- Oboe is a recently launched learning platform for personalized multiple format courses.
- You can configure a curriculum based on simple indications and make deep diving lessons, audio conferences, games and questionnaires.
- The idea is to use AI to make learning fun, flexible and low pressure.
A new AI platform wants to help you learn what you want, as you want. Oboe, created by the co -founders of the popular podcasting tools before being acquired by Spotify, claims to be the first learning platform with AI with a curriculum of anything that interests him at this time. It is more or less as it sounds. You put a message on a topic as broad as the history of rice or as specific as how interest rates or the correct pronunciation of “Pain au chocolat” work, and Oboe spits a course as mixing text, audio, games and questionnaires.
Oboe creators are launching it as a way to recover the human side of learning, based on the “central belief that technology should make humans smarter.” It is a deliberate accountant of how AI could make all passive content consumers. That is a great philosophical launch, but the platform is much more practical. Oboe builds miniature educational trips very quickly and easily. Oboe greases learning gears without eliminating their participation.

Attend
Oboe courses come in many formats, suitable for their way of learning. There are deep articles, narrated audio conferences, more informal podcasts, visual slides, questionnaires and a game called Word Quest (think of a very proscribed version of Wordle). The lessons are designed to have a light tone and to adapt to the user, instead of channeling them through an AI -shaped conference room.
If you have the desire to learn something with Oboe, you can create five courses for free. After that, there are two paid plans: one that gives you 30 new creations of courses per month and another per 100 per month, if you are a real education drug addict or perhaps with a home education class. There is also a community side for Oboe, with public courses that you can consult and try.
Education of AI
Oboe promises to provide a more coherent approach to learning than the way people can use the Internet. Personally, I think that libraries and librarians should be compatible with projects like this, but it is definitely a better option than falling into a YouTube or Reddit thread rabbit hole. And Oboe fosters continuous learning. Finish a course, and get recommendations based on tone and theme for another. In particular, there are no ads, at least for now.

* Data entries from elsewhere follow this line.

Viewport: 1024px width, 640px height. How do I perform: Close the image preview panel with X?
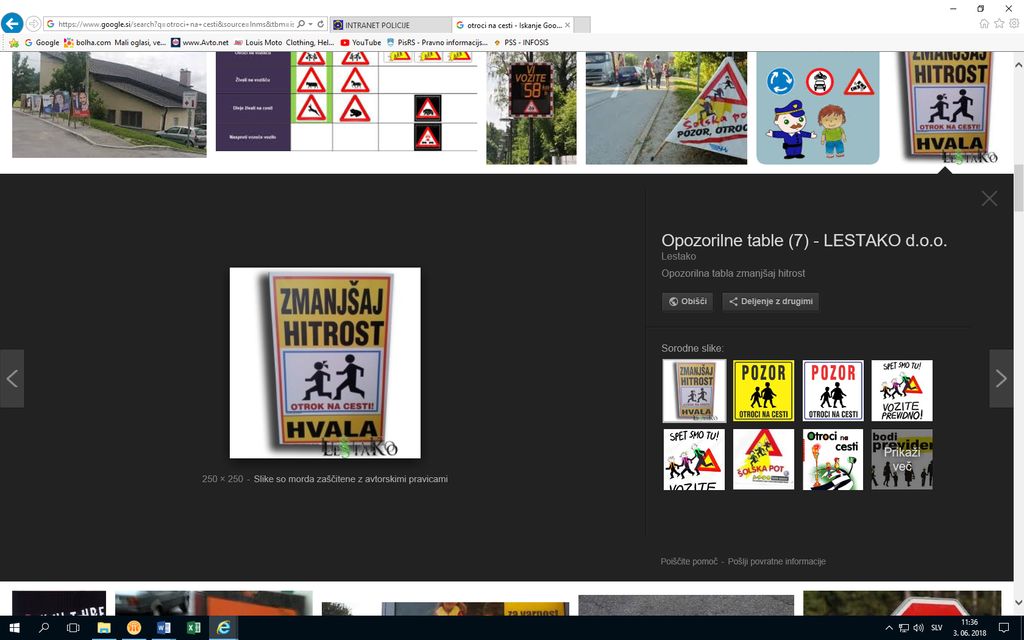(989, 198)
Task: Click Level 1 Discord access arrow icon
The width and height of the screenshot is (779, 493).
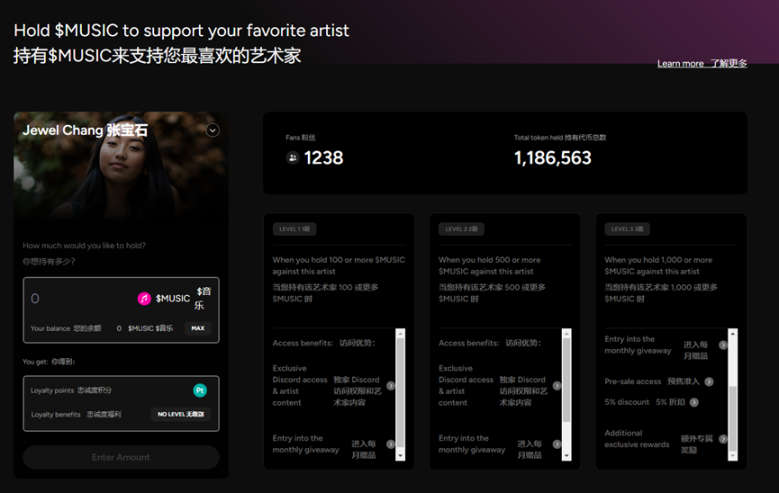Action: click(390, 385)
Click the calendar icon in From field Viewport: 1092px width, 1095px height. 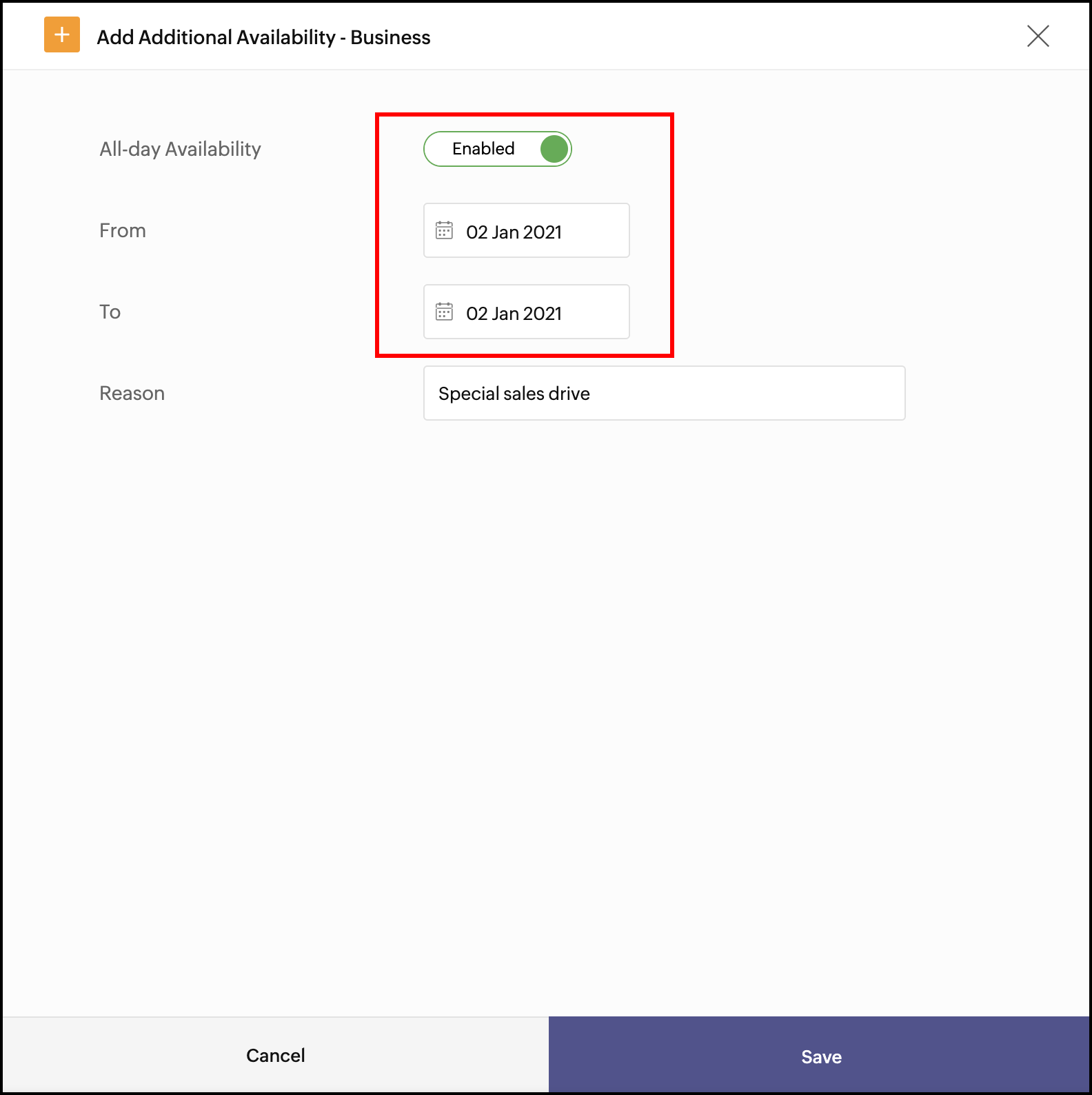444,230
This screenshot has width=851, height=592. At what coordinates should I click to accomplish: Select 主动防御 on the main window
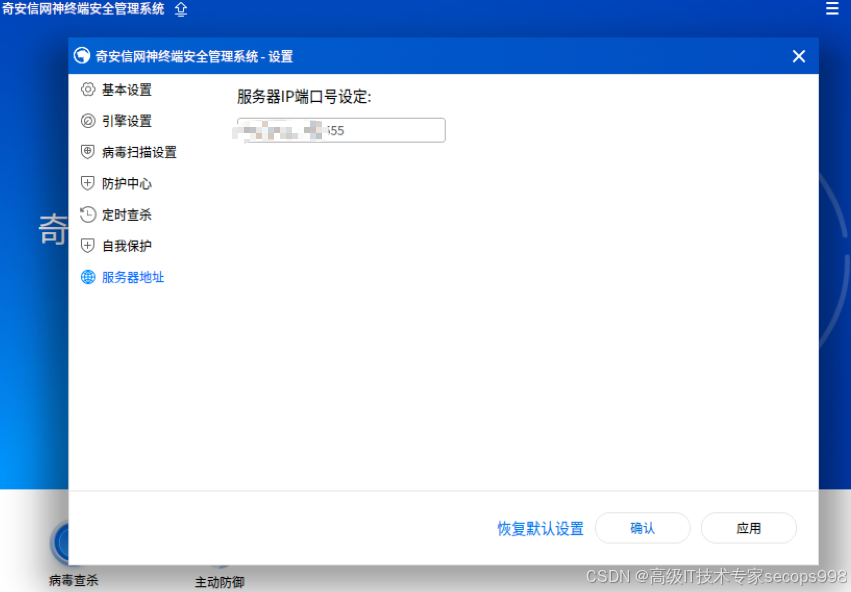tap(219, 581)
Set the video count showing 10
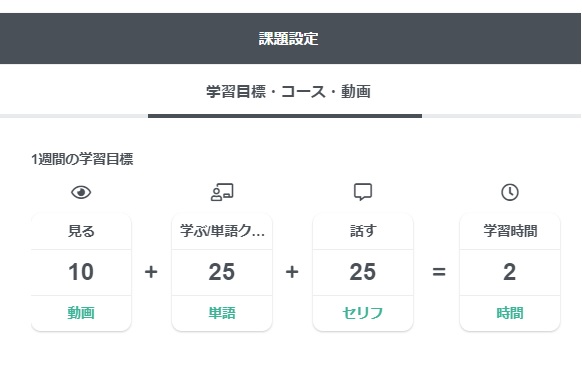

The inevitable faults of the generative AI are present, of course. I found a couple of small errors in a quick test on the science of fungi, but even that was more an ambiguous conclusion. Even so, there is always the risk of error in fact or excessive simplification. And since Oboe builds such fast courses, it is fair to ask how consistent the precision or depth in marginal issues or controversial subjects will be. Oboe states that multiple agents within the system are responsible for verifying the exit, not only generate it, to help prevent that from happening.
If oboe works as announced, the question is whether people will use it and how they will use it. To prepare teaching materials? Take a shortcut in academic research? It can be a good way for people to satisfy their curiosity beyond rapid control of Wikipedia. And that is not bad when learning things online requires wading through a sea of ​​erroneous information and noise to educate yourself in another way.